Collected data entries
-=-=-=-=-
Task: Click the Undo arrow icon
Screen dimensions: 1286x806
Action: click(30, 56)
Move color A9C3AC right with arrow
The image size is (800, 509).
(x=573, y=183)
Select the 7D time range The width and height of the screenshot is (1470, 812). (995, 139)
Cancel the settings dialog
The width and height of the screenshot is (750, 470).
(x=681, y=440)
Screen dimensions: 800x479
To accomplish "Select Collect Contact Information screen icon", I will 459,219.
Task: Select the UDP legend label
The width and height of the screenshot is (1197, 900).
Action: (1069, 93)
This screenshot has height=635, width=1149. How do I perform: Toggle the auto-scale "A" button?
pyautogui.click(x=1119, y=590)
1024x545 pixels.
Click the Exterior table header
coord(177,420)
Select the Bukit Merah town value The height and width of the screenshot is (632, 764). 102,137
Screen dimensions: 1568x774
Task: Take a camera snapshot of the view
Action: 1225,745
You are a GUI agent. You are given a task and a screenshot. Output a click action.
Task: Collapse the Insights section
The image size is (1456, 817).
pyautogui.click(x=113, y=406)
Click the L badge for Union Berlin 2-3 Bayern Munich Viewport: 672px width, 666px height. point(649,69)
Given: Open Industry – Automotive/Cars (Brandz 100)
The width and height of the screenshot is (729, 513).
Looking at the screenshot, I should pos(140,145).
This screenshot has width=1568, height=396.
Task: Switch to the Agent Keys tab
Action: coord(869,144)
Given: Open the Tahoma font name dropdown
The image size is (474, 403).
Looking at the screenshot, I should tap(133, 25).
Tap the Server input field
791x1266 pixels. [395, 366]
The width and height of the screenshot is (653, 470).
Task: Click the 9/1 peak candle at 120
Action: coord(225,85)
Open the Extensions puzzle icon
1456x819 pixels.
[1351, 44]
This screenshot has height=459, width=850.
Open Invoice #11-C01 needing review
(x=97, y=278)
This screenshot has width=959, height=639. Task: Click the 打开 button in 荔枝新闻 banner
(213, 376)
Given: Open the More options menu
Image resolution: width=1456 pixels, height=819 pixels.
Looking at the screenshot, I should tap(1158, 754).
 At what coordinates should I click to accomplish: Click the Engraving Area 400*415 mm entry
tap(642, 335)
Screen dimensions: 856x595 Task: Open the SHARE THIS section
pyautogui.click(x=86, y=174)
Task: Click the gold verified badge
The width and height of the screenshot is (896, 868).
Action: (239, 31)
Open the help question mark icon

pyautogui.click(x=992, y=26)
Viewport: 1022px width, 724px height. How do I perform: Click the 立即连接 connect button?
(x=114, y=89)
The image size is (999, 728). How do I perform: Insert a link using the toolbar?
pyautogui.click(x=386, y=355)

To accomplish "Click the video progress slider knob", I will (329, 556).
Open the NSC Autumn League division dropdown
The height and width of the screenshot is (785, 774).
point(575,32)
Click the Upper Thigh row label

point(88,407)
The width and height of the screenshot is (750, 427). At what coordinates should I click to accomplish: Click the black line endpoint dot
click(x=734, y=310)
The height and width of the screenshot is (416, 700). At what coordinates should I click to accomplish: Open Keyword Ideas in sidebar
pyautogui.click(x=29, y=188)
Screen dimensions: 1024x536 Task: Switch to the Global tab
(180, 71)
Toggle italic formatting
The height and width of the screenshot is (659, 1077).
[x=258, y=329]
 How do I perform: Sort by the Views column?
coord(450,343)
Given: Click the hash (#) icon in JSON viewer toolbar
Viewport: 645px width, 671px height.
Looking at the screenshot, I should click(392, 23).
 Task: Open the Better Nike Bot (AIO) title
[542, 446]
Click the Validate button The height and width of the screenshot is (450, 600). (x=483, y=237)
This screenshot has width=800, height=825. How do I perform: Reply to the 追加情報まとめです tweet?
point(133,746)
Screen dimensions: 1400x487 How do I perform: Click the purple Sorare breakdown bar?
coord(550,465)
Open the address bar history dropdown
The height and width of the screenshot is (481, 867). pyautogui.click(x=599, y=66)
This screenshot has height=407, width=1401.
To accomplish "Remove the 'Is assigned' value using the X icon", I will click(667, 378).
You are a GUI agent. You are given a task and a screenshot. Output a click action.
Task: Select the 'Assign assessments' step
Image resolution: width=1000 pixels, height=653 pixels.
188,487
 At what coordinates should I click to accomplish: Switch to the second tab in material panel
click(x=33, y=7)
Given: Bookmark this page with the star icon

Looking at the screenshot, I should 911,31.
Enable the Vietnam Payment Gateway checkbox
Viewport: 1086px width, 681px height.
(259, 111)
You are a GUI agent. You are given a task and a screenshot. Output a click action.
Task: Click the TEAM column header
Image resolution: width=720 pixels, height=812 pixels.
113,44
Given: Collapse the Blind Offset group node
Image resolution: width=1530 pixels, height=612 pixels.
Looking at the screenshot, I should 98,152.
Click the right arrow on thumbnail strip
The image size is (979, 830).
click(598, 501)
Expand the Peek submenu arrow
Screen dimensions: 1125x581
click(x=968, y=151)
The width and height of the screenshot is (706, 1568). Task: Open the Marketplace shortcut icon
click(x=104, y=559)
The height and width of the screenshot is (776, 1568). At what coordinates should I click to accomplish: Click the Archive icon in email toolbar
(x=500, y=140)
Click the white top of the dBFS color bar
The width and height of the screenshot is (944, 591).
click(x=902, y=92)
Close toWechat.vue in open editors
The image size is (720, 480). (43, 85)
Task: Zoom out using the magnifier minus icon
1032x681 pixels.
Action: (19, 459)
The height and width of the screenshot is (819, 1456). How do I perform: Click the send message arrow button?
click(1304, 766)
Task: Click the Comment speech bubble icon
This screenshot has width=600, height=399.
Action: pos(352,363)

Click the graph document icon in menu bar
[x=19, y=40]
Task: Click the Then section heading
-=-=-=-=-
Look through the entries and return every line where "will" appears.

EXPECTED ANSWER:
To accomplish "Select Collect Contact Information screen icon", I will 459,219.
To accomplish "Click the video progress slider knob", I will (329, 556).
To accomplish "Remove the 'Is assigned' value using the X icon", I will click(667, 378).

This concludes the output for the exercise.